Jusqu’ici Aristote n’a fait que poser les préliminaires de la démonstration du premier moteur. À présent il va entamer cette démonstration proprement dite. Le premier point qu’il va établir, c’est que toute chose mue l’est par quelque chose, c’est-à-dire qu’il faut distinguer, de quelque façon que la distinction doive se préciser plus tard, entre le moteur et le mû. Laissant de côté les choses mues par accident, considérons les choses qui sont réellement le sujet d’un mouvement. Ces choses peuvent se diviser, d’une part, en choses mues par elles-mêmes et choses mues par autre chose ; d’autre part, en choses mues par nature et choses mues d’un mouvement forcé ou contraire à la nature. — Mais il est à la fois urgent et délicat d’établir des rapports exacts entre ces deux classifications. Dire qu’une chose est mue par elle-même et qu’elle est mue par nature, cela semble ne faire qu’un, puisque la nature est un principe interne de mouvement. À leur tour, les choses qui sont mues par autre chose coïncident aisément avec les choses mues contre nature, puisque le moteur qui meut un mobile contrairement à la nature de ce mobile est, par définition, extérieur à lui. Cependant tout ce qui est mû par nature n’est pas mû par soi.

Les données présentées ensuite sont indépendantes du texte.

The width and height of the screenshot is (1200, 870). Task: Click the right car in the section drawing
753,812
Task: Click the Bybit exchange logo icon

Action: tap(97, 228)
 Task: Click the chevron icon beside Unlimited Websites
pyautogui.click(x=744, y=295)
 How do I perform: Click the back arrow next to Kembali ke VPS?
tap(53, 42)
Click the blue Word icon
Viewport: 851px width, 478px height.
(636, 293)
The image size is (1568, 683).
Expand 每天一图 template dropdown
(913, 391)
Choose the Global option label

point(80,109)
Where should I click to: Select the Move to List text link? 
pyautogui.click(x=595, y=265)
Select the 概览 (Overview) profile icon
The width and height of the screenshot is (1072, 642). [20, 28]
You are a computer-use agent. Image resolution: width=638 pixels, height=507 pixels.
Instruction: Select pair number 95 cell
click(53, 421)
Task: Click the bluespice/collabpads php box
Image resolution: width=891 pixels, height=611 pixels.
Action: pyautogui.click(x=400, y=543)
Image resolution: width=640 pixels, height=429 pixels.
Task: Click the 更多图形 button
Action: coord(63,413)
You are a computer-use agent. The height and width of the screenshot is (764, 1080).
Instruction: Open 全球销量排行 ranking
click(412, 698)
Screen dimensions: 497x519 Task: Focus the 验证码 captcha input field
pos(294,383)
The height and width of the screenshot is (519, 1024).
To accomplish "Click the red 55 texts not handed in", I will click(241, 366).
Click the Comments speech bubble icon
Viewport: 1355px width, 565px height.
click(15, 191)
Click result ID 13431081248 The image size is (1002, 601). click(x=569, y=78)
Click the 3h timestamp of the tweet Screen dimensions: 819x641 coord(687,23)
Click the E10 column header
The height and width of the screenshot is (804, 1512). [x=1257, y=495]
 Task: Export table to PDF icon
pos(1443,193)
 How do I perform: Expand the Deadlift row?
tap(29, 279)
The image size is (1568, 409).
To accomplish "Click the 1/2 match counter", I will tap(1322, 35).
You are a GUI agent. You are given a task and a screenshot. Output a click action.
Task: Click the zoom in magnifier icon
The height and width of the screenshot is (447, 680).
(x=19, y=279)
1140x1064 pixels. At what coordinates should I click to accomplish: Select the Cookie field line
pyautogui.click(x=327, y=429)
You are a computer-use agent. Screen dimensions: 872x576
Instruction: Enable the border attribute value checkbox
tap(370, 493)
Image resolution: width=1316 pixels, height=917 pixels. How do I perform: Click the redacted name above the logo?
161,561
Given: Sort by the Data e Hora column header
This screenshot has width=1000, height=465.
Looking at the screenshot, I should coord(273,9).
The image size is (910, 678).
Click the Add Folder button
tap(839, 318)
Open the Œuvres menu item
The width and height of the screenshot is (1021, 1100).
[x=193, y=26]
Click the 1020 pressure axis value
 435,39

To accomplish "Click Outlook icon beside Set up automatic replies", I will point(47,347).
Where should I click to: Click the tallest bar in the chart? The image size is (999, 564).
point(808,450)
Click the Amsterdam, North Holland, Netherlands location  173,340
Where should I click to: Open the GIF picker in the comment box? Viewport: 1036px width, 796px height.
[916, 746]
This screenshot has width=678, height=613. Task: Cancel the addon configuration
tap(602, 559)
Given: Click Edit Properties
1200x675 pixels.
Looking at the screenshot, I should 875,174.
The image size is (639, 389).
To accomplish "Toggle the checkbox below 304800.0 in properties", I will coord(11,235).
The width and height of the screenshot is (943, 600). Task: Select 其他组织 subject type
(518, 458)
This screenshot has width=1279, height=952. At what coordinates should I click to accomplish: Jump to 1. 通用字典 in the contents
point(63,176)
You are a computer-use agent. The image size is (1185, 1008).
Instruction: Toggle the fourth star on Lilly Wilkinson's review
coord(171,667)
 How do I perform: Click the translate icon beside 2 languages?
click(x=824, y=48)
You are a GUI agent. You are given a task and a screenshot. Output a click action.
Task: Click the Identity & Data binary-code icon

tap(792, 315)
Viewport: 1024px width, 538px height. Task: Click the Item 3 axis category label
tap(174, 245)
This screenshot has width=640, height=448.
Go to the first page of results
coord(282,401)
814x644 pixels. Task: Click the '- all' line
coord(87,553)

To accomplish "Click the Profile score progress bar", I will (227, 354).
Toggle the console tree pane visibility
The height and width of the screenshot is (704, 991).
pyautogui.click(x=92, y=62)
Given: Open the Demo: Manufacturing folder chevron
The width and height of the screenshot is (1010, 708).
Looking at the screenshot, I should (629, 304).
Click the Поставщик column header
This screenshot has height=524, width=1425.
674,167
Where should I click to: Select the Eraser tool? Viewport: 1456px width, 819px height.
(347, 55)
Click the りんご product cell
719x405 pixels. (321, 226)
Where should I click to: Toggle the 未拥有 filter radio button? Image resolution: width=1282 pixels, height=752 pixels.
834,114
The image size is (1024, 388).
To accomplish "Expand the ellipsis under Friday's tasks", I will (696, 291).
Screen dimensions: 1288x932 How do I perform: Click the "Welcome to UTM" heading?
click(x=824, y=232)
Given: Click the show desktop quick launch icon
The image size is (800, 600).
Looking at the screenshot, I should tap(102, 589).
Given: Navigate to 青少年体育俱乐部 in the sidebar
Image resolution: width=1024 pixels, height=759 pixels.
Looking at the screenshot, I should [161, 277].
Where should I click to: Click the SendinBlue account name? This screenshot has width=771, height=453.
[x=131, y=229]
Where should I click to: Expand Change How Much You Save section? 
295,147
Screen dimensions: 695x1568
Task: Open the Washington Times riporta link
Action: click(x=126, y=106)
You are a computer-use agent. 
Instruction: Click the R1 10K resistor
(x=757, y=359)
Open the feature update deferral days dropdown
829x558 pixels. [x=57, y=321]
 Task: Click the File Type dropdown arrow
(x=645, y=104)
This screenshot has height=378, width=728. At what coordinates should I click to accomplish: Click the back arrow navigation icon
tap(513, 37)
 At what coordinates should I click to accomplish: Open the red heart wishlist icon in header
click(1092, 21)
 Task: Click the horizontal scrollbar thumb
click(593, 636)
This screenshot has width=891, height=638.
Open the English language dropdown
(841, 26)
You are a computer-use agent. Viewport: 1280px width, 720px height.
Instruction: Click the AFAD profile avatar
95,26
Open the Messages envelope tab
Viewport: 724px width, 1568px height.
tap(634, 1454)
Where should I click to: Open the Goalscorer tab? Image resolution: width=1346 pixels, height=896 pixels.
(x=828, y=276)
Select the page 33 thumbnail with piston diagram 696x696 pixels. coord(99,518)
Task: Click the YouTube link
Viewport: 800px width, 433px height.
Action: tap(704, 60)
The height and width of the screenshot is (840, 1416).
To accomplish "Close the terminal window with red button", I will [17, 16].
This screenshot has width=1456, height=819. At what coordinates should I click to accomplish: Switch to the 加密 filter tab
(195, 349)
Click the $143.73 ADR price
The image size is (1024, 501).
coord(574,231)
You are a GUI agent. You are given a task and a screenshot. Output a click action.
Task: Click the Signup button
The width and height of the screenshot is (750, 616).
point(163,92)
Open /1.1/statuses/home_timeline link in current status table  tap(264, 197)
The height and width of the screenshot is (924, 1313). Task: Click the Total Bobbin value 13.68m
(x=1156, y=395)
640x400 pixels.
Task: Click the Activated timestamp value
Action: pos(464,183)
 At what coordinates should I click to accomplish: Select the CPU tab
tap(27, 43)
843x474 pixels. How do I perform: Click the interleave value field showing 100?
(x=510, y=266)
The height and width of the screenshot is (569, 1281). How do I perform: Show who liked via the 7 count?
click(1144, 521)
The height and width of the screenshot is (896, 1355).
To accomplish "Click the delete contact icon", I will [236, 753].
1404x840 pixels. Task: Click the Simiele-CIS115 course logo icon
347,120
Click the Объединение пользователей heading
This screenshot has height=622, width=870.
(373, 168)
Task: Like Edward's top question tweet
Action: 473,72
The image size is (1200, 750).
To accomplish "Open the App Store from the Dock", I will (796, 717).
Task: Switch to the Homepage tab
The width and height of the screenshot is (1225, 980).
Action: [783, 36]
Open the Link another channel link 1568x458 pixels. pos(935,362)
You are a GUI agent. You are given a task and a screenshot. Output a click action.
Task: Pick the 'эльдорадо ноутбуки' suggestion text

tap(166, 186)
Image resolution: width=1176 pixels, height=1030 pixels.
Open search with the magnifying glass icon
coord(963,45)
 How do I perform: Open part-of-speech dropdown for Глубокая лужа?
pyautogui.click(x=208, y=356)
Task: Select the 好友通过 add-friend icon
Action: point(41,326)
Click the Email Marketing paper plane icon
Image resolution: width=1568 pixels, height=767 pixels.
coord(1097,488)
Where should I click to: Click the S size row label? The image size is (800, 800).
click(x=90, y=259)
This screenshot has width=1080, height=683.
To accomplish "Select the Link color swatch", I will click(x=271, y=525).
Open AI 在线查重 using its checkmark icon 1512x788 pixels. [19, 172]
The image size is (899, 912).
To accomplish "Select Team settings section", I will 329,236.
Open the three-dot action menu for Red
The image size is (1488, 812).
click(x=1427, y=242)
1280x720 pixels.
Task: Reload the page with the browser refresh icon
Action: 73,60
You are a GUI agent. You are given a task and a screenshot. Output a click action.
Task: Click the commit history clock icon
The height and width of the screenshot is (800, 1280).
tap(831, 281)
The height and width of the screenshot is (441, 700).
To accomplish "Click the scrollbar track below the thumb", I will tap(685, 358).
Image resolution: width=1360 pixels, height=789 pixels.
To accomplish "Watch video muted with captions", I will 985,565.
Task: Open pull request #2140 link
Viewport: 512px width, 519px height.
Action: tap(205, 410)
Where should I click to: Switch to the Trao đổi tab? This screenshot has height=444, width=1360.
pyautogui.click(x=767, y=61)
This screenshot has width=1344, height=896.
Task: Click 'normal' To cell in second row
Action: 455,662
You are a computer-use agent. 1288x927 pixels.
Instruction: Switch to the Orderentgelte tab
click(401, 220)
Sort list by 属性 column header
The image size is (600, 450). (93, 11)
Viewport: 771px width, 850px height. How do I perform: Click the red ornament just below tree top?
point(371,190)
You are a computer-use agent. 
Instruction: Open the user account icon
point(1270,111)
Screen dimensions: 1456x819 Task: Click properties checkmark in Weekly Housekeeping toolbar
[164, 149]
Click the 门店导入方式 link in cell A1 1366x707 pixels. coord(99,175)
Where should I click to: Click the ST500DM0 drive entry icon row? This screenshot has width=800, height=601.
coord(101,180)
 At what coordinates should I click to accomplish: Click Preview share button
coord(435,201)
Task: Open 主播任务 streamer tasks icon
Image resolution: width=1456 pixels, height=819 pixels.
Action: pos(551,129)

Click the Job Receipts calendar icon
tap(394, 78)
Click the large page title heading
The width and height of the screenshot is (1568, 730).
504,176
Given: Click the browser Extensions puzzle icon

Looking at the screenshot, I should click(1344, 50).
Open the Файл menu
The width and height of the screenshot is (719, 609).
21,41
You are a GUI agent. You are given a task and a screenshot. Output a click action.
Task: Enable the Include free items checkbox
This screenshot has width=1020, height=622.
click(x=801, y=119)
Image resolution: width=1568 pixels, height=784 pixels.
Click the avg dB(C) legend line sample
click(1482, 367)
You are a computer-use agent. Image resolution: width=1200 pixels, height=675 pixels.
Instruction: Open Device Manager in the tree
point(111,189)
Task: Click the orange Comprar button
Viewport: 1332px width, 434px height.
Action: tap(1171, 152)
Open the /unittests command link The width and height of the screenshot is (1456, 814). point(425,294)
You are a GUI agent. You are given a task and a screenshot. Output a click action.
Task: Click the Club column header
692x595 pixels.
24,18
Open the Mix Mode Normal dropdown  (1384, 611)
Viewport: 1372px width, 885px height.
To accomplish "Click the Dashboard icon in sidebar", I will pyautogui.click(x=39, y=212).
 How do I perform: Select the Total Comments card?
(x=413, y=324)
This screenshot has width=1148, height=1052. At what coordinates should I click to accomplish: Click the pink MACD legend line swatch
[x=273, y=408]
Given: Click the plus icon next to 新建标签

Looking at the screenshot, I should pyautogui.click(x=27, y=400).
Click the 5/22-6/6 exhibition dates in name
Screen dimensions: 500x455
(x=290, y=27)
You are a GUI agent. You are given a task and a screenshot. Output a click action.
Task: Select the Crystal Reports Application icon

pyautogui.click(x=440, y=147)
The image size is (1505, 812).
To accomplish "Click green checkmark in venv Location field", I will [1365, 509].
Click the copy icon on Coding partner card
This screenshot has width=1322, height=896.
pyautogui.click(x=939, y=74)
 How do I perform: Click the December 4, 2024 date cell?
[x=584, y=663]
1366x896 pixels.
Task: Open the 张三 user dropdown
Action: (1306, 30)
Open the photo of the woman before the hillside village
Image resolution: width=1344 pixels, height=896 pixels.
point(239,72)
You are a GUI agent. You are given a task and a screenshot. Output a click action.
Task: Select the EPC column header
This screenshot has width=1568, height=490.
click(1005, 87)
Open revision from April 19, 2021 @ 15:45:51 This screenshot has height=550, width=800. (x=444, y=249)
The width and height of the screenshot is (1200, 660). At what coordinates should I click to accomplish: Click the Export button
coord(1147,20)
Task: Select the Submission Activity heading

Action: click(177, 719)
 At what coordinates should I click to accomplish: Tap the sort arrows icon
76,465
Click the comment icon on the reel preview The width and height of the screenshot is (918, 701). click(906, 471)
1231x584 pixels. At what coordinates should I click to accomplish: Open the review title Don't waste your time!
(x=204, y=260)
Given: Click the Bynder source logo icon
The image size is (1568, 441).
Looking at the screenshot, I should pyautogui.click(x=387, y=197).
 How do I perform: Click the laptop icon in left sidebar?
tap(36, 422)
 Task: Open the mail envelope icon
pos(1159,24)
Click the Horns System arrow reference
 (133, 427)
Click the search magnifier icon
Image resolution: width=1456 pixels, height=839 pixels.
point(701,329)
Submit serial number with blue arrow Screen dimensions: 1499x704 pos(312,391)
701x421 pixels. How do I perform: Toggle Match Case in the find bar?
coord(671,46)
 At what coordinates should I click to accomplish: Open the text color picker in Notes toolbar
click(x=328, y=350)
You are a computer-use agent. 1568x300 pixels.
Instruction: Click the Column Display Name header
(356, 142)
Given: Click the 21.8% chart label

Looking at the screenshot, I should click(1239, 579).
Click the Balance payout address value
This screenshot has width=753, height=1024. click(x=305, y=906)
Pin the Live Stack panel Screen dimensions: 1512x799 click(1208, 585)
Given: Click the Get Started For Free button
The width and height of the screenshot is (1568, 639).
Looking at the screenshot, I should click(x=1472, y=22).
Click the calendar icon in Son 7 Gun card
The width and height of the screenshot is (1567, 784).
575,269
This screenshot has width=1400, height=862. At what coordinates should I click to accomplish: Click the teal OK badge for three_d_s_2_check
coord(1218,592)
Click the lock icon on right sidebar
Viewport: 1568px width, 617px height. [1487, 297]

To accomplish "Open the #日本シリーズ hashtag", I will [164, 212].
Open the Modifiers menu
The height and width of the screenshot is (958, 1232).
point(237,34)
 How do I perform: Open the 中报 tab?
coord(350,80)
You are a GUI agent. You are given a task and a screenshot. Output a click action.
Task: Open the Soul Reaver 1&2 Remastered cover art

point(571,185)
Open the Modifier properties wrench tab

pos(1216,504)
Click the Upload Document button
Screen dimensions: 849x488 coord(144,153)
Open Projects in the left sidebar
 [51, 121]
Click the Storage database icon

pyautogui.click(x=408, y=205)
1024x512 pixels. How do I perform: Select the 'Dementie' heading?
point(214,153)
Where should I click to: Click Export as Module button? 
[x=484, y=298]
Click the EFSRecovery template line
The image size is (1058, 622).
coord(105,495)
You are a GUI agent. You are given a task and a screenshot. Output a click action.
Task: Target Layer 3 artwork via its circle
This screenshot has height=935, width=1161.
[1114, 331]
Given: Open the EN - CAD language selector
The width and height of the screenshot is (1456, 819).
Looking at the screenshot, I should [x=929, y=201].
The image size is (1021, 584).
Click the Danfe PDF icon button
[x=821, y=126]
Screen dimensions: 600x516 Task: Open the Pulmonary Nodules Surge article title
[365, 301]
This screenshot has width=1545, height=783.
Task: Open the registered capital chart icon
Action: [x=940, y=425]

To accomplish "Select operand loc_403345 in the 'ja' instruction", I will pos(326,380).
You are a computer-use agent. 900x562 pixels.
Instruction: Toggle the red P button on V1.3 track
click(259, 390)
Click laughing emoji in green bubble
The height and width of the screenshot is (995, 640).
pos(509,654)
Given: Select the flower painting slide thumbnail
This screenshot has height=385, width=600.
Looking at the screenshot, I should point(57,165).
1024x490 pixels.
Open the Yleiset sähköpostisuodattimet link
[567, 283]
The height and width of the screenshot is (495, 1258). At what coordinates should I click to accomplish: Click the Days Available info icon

Sans doute tout ce qui est mû par soi (ὑφ’ ἑαυτοῦ) est mû par nature. Ainsi, bien que parfois certaines parties des animaux soient mues contrairement à la nature, comme lorsque des parties terreuses de l’animal sont portées vers le haut au moyen

  1. μᾶλλον δὲ ἀκίνητά ἐστιν ἀεί, dit Thémistius, dans sa paraphrase de la Phys. 420, 17 Sp. Il est hautement probable que c’est par négligence qu’Aristote a écrit ici (254 b, 3) : τὰ δ’ ἠρεμεῖν ἀεί. Au début du ch. (253 a, 29), il avait écrit : τὰ μὲν ἀεὶ… ἀκίνητα εἶναι. Au surplus tout l’ensemble du livre VIII nous oblige à croire qu’il s’agit dans sa pensée du moteur immobile, et non pas de la terre, toujours en repos au centre du monde. Car quel intérêt majeur y aurait-il à appeler si fortement l’attention sur elle ? Le repos de la terre ne joue aucun rôle dans la démonstration du principe premier du mouvement. Le rôle le plus inférieur est joué par la sphère de la lune, représentant le mû qui ne meut plus rien.